We have some exciting news! CAAM, in partnership with the Bay Area Video Coalition, will be a part of the Public Broadcasting Preservation Fellowship and will host two fellows in 2018.
The fellowship is a part of the WGBH Educational Foundation, which received a $229,772 grant from the Institute of Museum and Library Services (IMLS)’s Laura Bush 21st Century Librarian Program. The fellowship will fund 10 graduate students from across the United States to digitize at-risk audiovisual materials at public media organizations near their universities. The digitized content will ultimately be incorporated into the American Archive of Public Broadcasting (AAPB), a collaboration between Boston public media station WGBH and the Library of Congress working to digitize and preserve thousands of broadcasts and previously inaccessible programs from public radio and public television’s more than 60-year legacy.
“This grant will allow us to prepare a new generation of library and information science professionals to save at-risk and historically significant public broadcasting collections, especially fragile audiovisual materials, from regions and communities underrepresented in the American Archive of Public Broadcasting,” said Casey Davis Kaufman, Associate Director of the WGBH Media Library and Archives and WGBH’s AAPB Project Manager.

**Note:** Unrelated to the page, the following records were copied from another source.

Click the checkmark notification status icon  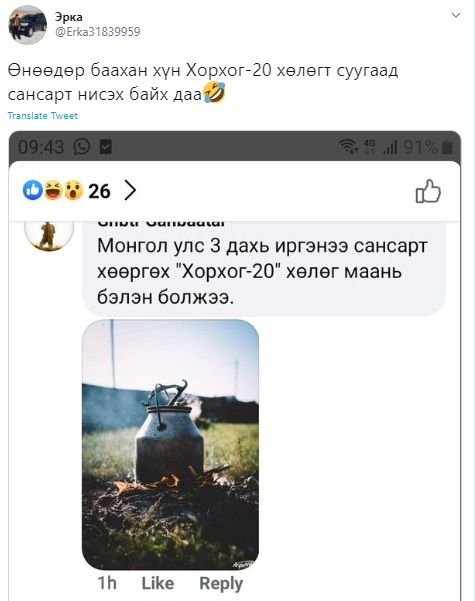click(105, 147)
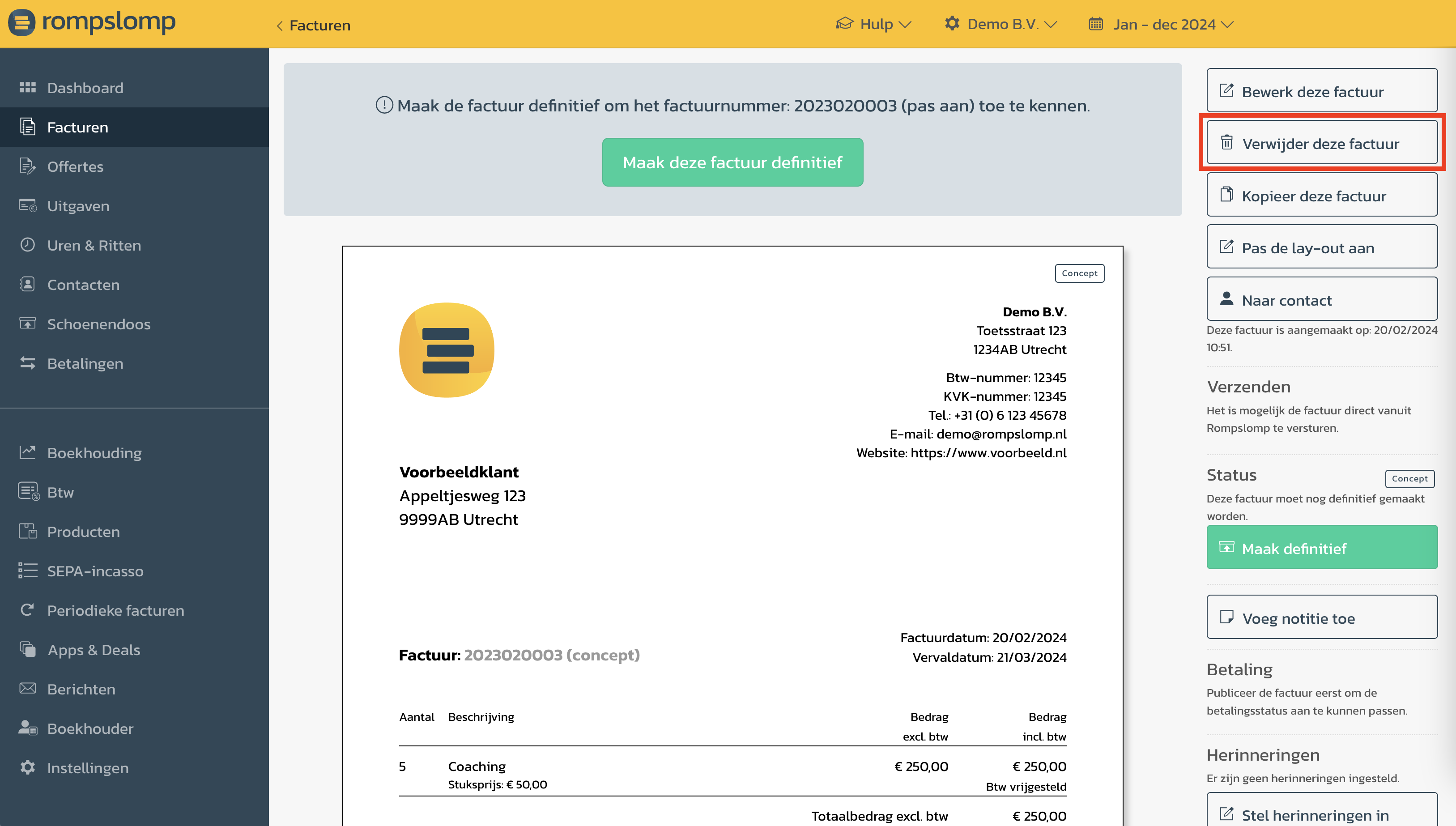Open Boekhouding from the sidebar menu
The width and height of the screenshot is (1456, 826).
click(94, 453)
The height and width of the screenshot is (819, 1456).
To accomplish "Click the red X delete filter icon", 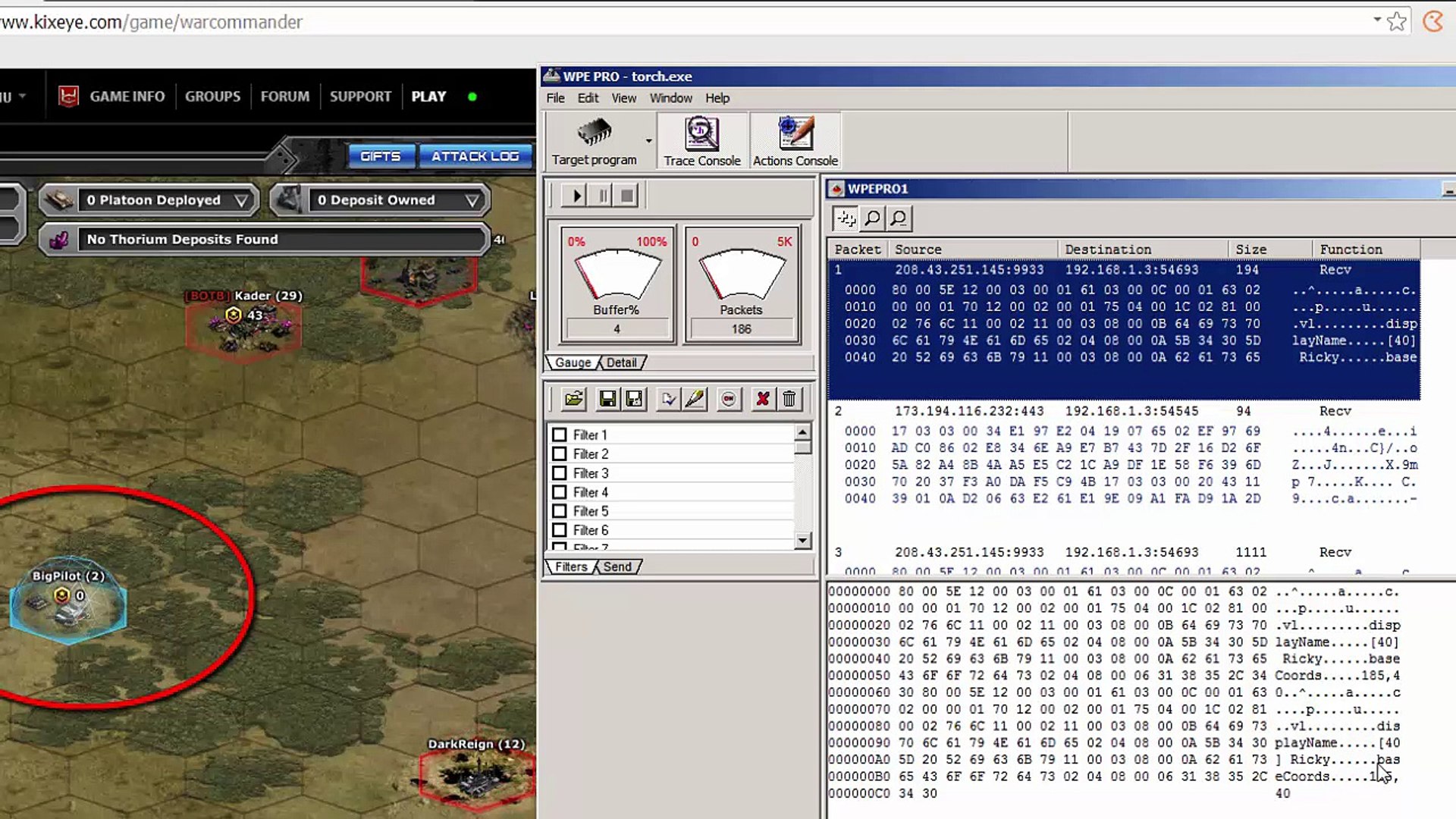I will coord(762,399).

The other organizations and universities that WGBH is partnering with are: Clayton State University, University of North Carolina at Chapel Hill, University of Oklahoma, University of Missouri, and San Jose State University. Each school will be paired with a public media organization that will serve as a host site for two consecutive fellowships: Georgia Public Broadcasting, WUNC, the Oklahoma Educational Television Authority and KOPN Community Radio.